Is there linear regression algorithms written by Q language?

2,452 views
Skip to first unread message

afancy

unread,
Dec 17, 2013, 8:47:52 AM12/17/13
to personal...@googlegroups.com
I am looking for  linear regression, and k-mean algorithm for KDB, but cannot find it. 
I guess someone must have already implemented it before. I would appreciate it if someone could share with me. thanks a lotQ

Paweł Tryfon

unread,
Dec 17, 2013, 9:06:54 AM12/17/13
to personal...@googlegroups.com
You can try using lsq function (http://code.kx.com/wiki/Reference/lsq) to implement linear regression. It should work well, if the number of variables in the problem you are trying to solve is not too large. In case of highly dimensional problems it's rather recommended to implement linear regression using gradient descent or some other function minimization algorithm.

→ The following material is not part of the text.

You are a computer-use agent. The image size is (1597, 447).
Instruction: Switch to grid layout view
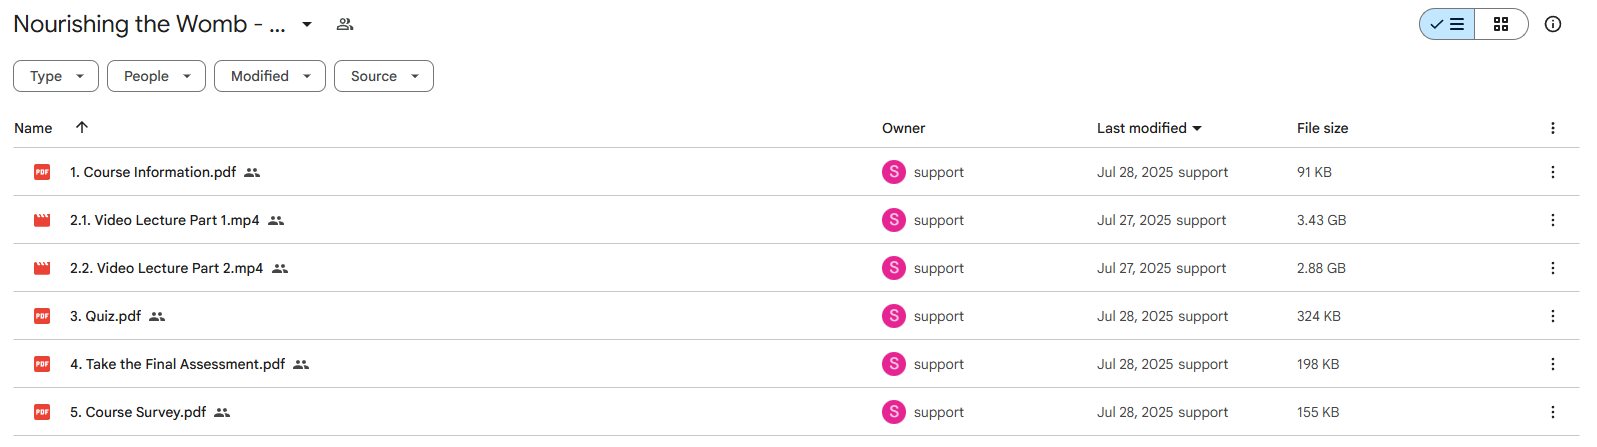click(x=1501, y=24)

As far as k-means algorithm is concerned, I don't have an implementation in q, but I recently did one in octave. I will translate and post it somewhere once I get some free time, probably during New Year's break.

Thanks,
Pawel


2013/12/17 afancy <toxi...@gmail.com>
I am looking for  linear regression, and k-mean algorithm for KDB, but cannot find it. 
I guess someone must have already implemented it before. I would appreciate it if someone could share with me. thanks a lotQ

--
You received this message because you are subscribed to the Google Groups "Kdb+ Personal Developers" group.
To unsubscribe from this group and stop receiving emails from it, send an email to personal-kdbpl...@googlegroups.com.
To post to this group, send email to personal...@googlegroups.com.
Visit this group at http://groups.google.com/group/personal-kdbplus.
For more options, visit https://groups.google.com/groups/opt_out.

Kim Kuen Tang

unread,
Dec 17, 2013, 9:20:05 AM12/17/13
to personal...@googlegroups.com

Yes, there is one available from Andrey Zholos in qml:

 

/ linreg[y;X]: Performs linear regression of y (vector) on X (list of vectors).

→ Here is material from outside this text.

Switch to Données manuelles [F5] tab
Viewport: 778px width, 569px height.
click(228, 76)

/   This function computes the least squares estimates of parameters and

/   covariance matrix and then calls linregtests to compute test statistics.

/.

/   e.g. exec linreg[price;(1.;sign;quantity)] from trades  / 1. for constant

/.  

/   Returns dictionary:

/     `X     = X (list of row vectors)

/     `y     = y (vector)

/     `S     = covariance matrix

/     `b     = parameter estimates

/     `e     = residuals

/     `n     = number of observations

/     `m     = number of parameters

/     `df    = degrees of freedom

 

linreg1:{[y;X]

    if[any[null y:"f"$y]|any{any null x}'[X:"f"$X];'`nulls];

    if[$[0=m:count X;1;m>n:count X:flip X];'`length];

    Z:.qml.minv[flip[X]mmu X];

    ZZ:X mmu Z mmu flip[X];

    e:y- yhat:X mmu beta:Z mmu flip[X] mmu y;

    linregtests1 ``X`y`S`beta`e`n`m`df`ZZ`Z`yhat!(::;X;y;Z*mmu[e;e]%n-m;beta;e;n;m;n-m;ZZ;Z;yhat)};

 

If you don’t want to rely on qml then just replace .qml.minv with lsq.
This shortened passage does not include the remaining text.